Samstag, 6. Juni 2015

Willst du gut sein oder ganz?




Es ist unvorstellbar wie wir unbewusst einen großen Teil unserer Aufmerksamkeit und damit unserer Energie verbrauchen, um unsere ungewollten inneren Anteile vor uns selbst und anderen Menschen zu verbergen. Dabei vergessen wir: Die Energie folgt immer der Aufmerksamkeit. Wenn wir also viel Energie aufwenden um bestimmte Anteile unser Persönlichkeit zu leugnen und zu unterdrücken, kommt es unweigerlich dazu, dass wir im Außen Situationen, Erlebnisse oder Menschen anziehen, die uns exakt diese unterdrückten oder verleugneten Eigenschaften wie in einem Spiegel vorführen. Der Partner, unsere Kinder, Freunde, Kollegen, Nachbarn oder die böse Welt da draußen, führen uns vor, was wir nicht sehen wollen – und zwar in uns. Es ärgert uns wenn der Andere faul, unordentlich, gierig, neidisch ist, aggressiv, dumm, unbelehrbar ist usw. Es regt uns auf und wir verurteilen den Anderen dafür. Wir glauben, so sind wir nicht, wir glauben es besser zu wissen, zu können, zu leben. Und eine ganze Weile fühlt sich das auch ganz gut an. Aber irgendwann kommt bei jedem Menschen, der sich wahrhaftig und ernsthaft auf den Weg zu sich selbst macht, der alles entscheidende Punkt wo er begreift: Wahr ist – ich verurteile mich selbst. 

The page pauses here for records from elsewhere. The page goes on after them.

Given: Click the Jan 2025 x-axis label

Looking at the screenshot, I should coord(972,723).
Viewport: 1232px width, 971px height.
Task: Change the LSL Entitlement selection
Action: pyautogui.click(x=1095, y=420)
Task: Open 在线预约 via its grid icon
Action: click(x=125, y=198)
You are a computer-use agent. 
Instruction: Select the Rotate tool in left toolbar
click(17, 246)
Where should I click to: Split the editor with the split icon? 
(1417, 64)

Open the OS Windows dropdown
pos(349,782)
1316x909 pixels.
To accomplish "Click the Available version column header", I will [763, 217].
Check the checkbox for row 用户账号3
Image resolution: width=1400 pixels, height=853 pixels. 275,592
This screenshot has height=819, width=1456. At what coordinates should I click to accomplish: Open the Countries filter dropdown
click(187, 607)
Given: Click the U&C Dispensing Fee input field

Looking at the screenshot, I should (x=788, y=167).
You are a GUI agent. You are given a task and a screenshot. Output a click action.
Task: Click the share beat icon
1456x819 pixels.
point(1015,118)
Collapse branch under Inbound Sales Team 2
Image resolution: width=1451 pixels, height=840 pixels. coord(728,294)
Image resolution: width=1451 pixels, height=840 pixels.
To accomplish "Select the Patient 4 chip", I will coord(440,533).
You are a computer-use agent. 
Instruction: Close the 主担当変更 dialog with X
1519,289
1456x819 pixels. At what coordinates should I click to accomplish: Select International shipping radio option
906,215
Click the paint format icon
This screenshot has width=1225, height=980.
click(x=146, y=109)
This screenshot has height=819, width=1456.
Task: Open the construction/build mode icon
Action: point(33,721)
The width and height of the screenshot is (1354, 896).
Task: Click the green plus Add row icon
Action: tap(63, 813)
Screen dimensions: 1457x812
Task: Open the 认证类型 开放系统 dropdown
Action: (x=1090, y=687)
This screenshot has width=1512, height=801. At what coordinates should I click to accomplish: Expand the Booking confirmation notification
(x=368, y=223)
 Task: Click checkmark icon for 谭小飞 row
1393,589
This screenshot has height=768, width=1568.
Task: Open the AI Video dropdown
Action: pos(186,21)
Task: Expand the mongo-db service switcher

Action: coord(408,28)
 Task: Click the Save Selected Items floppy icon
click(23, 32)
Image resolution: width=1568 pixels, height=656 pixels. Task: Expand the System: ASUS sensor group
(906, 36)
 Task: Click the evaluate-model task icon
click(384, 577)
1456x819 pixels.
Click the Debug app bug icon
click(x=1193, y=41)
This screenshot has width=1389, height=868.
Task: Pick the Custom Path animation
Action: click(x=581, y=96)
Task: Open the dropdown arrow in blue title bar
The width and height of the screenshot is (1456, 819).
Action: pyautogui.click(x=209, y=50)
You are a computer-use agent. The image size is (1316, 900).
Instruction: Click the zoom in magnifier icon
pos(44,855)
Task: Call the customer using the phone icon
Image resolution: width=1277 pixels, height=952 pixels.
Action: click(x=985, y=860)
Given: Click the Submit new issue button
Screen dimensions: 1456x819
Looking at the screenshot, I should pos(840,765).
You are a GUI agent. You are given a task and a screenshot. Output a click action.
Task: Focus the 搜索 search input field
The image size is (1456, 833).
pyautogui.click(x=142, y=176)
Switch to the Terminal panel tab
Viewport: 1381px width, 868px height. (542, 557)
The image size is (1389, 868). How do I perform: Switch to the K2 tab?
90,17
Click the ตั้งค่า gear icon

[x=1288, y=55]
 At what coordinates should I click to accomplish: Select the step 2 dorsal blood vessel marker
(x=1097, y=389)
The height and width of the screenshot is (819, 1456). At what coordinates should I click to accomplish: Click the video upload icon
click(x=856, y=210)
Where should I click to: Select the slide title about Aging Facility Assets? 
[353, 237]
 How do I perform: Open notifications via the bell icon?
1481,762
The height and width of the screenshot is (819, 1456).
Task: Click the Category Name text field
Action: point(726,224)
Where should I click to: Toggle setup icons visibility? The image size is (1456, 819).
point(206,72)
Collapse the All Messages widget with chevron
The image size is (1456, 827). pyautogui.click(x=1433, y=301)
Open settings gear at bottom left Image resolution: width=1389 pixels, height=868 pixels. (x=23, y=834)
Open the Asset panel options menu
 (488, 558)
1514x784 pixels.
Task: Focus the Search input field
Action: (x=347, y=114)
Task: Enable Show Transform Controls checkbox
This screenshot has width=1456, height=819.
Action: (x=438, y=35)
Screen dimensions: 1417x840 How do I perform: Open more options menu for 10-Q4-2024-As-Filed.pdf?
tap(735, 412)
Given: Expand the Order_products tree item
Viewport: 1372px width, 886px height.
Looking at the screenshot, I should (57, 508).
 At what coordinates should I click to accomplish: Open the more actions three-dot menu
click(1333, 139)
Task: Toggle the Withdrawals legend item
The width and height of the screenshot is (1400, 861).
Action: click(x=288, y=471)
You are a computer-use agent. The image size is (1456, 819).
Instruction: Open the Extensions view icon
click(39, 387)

Wir verurteilen am Anderen, was wir an uns selbst nicht sehen wollen, was wir nicht sein wollen, was wir nicht fühlen wollen, was wir glauben nicht sein und nicht haben zu dürfen.

Erst wenn wir uns dessen gewahr werden und uns all das Ungeliebte in uns selbst bewusst machen, es dann liebevoll anerkennen, als ein unabdingbar zu uns Gehörendes, auch wenn es uns ganz und gar nicht gefällt, sind wir im Frieden. Dann werden wir aufhören andere zu bewerten und zu verurteilen.Wir beginnen unsere Schatten zu integrieren.Tun wir das nicht bleiben unsere verdrängten Eigenschaften im Schatten unserer Selbst. Sie sind dort unten aktiv und agieren automatisch und von uns unbemerkt. 

Nehmen wir die Wut als Beispiel. Bekenne ich mich nicht zu meiner Wut, wird sie sich immer wieder in kleinen Ausbrüchen entladen, meist dort wo sie nicht hingehört oder sie entlädt sich in sogar einem großen Knall, der zerstörerisch wirken kann, oder sie begegnet mir immer wieder im Außen, indem ich es mit aggressiven Menschen zu tun bekomme. 

In dem wir akzeptieren und bejahen was wir auch sind, sind wir unseren Schattenanteilen nicht mehr hilflos ausgeliefert, wir können den vollen Ausdrucks unseres gesamten Seins sehen, erfahren und leben. Das bedeutet, im Falle der Wut nicht, sie an anderen auszulassen, es bedeutet einen adäquaten Kanal zu finden um sie auszudrücken, ohne uns selbst und anderen zu schaden.


Wir können unsere ungeliebten Anteile annehmen und integrieren, indem wir das Geschenk darin finden, denn jede "ungute" Eigenschaft hat auch einen positiven Aspekt, eine Qualität, die uns hilfreich und nützlich sein kann. Nehmen wir wieder das Beispiel mit der Wut: Ihre hilfreiche Qualität ist, dass sie ein Motor für mehr Durchsetzungsvermögen und die gesunde Aggression sein kann, die es braucht um unsere Bedürfnisse anzumelden, sie ernst zu nehmen und sie uns zu erfüllen, sie kann hilfreich sein um uns die Kraft zu geben längst überfällige Veränderungen durchzuführen und sie kann uns helfen, uns nicht mehr alles gefallen zu lassen und uns besser abzugrenzen demgegenüber was uns vereinnahmen will.

C.G. Jung sagte einmal: Das Gold liegt im Schatten eines jeden Menschen. 
Und er fragte: Willst du gut sein oder ganz?